German submarine U-452 was a Type VIIC U-boat of Nazi Germany's Kriegsmarine during World War II.

She carried out one patrol. She sank no ships.

She was sunk by a British aircraft and a British warship southeast of Iceland on 25 August 1941.

==Design==
German Type VIIC submarines were preceded by the shorter Type VIIB submarines. U-452 had a displacement of 769 t when at the surface and 871 t while submerged. She had a total length of 67.10 m, a pressure hull length of 50.50 m, a beam of 6.20 m, a height of 9.60 m, and a draught of 4.74 m. The submarine was powered by two Germaniawerft F46 four-stroke, six-cylinder supercharged diesel engines producing a total of 2800 to 3200 PS for use while surfaced, two Brown, Boveri & Cie GG UB 720/8 double-acting electric motors producing a total of 750 PS for use while submerged. She had two shafts and two 1.23 m propellers. The boat was capable of operating at depths of up to 230 m.

The submarine had a maximum surface speed of 17.7 kn and a maximum submerged speed of 7.6 kn. When submerged, the boat could operate for 80 nmi at 4 kn; when surfaced, she could travel 8500 nmi at 10 kn. U-452 was fitted with five 53.3 cm torpedo tubes (four fitted at the bow and one at the stern), fourteen torpedoes, one 8.8 cm SK C/35 naval gun, 220 rounds, and a 2 cm C/30 anti-aircraft gun.
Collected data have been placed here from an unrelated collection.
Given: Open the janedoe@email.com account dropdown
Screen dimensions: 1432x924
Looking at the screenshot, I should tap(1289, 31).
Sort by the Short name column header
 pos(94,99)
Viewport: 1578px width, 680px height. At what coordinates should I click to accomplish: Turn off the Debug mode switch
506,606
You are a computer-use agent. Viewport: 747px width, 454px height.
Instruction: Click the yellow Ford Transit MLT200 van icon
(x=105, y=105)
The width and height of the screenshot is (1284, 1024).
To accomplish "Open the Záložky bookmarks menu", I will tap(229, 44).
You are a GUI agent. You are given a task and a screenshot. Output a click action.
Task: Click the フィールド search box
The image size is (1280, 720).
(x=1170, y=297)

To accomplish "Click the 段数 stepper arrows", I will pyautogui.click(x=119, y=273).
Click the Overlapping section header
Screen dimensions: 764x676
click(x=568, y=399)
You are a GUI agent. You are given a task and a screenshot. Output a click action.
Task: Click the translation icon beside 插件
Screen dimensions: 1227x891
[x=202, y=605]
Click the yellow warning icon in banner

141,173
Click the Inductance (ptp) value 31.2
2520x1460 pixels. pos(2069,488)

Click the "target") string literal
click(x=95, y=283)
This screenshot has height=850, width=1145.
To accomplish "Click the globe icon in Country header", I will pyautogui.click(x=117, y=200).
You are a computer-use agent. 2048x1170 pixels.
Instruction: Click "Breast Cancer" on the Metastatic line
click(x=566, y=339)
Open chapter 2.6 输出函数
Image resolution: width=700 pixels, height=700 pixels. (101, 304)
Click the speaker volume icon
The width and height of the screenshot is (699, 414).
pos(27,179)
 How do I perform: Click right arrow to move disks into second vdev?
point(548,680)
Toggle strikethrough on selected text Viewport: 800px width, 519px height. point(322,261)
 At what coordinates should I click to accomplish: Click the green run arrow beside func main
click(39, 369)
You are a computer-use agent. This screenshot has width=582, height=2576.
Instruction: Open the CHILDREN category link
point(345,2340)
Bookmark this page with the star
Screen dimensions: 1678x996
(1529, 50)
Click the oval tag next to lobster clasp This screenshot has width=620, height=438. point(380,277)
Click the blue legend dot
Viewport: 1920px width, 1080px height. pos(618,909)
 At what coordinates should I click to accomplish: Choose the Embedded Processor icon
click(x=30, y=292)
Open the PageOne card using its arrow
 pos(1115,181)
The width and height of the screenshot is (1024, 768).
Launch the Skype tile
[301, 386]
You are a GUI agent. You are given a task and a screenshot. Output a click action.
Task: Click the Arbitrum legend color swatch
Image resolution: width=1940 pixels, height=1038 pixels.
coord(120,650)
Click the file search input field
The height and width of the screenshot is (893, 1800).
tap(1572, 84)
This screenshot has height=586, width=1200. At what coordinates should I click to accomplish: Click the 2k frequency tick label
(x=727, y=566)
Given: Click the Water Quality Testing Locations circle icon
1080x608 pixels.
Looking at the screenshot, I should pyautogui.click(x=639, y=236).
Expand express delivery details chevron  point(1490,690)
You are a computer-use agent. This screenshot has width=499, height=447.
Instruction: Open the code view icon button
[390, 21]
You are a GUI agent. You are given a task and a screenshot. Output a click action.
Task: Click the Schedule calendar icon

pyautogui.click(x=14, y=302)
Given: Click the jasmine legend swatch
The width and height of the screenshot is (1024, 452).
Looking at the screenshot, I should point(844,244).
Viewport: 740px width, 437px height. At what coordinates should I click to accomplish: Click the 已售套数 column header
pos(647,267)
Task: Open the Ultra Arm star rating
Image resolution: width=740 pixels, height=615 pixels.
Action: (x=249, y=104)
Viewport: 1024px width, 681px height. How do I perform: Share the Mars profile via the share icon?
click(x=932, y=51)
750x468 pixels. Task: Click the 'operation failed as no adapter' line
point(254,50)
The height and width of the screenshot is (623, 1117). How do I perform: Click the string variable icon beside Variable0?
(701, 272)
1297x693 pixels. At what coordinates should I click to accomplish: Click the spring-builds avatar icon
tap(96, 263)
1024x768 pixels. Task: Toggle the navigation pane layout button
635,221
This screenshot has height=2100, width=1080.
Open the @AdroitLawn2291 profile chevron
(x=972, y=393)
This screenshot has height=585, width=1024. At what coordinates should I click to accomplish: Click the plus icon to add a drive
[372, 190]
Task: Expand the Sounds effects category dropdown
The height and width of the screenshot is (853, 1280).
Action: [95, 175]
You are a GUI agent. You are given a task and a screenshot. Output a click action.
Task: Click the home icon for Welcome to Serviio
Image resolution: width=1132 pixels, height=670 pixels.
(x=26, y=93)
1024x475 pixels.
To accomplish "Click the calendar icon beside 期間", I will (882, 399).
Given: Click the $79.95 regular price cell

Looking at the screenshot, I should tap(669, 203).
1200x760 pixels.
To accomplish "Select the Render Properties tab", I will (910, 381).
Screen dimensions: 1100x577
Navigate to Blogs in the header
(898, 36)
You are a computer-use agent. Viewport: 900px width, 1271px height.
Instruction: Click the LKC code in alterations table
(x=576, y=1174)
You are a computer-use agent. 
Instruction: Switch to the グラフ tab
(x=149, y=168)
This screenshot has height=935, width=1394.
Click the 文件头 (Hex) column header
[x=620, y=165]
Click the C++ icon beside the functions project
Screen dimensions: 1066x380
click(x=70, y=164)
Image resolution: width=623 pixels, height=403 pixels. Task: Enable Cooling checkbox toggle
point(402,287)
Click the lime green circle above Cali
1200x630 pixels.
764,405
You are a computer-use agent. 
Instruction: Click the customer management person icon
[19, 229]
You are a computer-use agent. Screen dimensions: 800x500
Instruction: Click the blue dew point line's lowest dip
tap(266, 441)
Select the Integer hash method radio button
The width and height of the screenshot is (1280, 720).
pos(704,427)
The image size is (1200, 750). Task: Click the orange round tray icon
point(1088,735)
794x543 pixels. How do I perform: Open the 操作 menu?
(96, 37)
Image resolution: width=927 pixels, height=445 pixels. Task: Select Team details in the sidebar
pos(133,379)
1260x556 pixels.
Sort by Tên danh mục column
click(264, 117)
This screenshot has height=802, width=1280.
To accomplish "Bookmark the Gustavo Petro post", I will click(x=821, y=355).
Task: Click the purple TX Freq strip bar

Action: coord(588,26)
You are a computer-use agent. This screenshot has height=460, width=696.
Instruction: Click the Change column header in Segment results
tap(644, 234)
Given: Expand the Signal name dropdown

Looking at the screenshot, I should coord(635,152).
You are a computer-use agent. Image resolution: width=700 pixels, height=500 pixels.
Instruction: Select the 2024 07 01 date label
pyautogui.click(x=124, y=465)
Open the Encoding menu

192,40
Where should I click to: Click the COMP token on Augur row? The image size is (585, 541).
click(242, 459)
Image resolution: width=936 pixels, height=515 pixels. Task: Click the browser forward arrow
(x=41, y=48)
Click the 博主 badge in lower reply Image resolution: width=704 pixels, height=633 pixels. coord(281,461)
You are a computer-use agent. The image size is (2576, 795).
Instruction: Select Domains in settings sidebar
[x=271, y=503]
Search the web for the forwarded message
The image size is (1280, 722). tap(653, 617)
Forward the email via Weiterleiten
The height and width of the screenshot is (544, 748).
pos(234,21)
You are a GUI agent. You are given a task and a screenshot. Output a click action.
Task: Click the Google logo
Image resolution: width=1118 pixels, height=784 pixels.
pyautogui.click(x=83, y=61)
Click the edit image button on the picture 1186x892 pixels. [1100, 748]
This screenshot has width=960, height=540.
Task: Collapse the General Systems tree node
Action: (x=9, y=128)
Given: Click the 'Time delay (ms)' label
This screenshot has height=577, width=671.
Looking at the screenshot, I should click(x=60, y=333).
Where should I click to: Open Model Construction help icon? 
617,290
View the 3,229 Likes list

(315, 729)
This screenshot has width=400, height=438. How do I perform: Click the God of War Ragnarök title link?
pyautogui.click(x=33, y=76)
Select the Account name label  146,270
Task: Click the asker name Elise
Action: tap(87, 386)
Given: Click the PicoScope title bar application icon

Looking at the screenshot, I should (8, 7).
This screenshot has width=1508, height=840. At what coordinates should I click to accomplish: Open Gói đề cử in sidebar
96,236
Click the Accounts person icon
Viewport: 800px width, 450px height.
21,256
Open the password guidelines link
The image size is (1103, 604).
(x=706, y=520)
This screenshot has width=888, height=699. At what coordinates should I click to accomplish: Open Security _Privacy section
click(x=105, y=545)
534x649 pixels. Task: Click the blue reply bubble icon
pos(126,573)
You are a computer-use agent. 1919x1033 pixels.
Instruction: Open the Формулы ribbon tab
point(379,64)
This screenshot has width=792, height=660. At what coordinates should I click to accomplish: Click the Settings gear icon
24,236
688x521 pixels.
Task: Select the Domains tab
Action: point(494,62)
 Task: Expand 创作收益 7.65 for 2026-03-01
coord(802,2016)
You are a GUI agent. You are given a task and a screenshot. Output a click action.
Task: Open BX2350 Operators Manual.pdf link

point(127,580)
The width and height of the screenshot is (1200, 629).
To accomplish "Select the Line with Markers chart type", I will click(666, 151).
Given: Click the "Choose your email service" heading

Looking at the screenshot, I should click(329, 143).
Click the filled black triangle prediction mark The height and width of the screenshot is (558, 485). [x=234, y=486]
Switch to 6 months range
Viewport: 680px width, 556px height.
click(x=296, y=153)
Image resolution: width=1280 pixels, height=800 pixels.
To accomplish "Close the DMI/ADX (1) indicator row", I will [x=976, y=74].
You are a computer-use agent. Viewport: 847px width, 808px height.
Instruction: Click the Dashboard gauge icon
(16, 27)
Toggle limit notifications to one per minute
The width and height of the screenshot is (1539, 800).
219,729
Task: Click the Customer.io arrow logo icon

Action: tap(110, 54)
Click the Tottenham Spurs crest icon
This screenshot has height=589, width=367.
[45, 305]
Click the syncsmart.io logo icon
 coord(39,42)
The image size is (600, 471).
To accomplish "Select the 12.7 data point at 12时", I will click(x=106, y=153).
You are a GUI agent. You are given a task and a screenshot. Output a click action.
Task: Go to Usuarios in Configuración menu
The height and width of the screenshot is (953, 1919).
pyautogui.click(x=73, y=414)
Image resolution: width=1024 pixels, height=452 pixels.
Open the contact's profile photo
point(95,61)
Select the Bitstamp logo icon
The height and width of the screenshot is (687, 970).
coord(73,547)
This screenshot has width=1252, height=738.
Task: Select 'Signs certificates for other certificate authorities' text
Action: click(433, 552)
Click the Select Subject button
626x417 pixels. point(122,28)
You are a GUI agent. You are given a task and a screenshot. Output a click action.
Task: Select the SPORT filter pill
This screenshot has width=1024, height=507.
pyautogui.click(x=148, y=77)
The boat had a complement of between forty-four and sixty.

==Service history==
The submarine was laid down on 25 May 1940 at the Deutsche Werke in Kiel as yard number 283, launched on 29 March 1941 and commissioned on 29 May under the command of Kapitänleutnant Jürgen March.

She served with the 3rd U-boat Flotilla from 29 May 1941 for training and stayed with that organization for operations.

===Patrol and loss===
U-452s only patrol began with her departure from Trondheim in Norway on 19 August 1941. On 25th, she was sunk southeast of Iceland after an attack by a Catalina flying boat of No. 209 Squadron RAF and , an anti-submarine trawler.

Forty-two men went down with U-452; there were no survivors.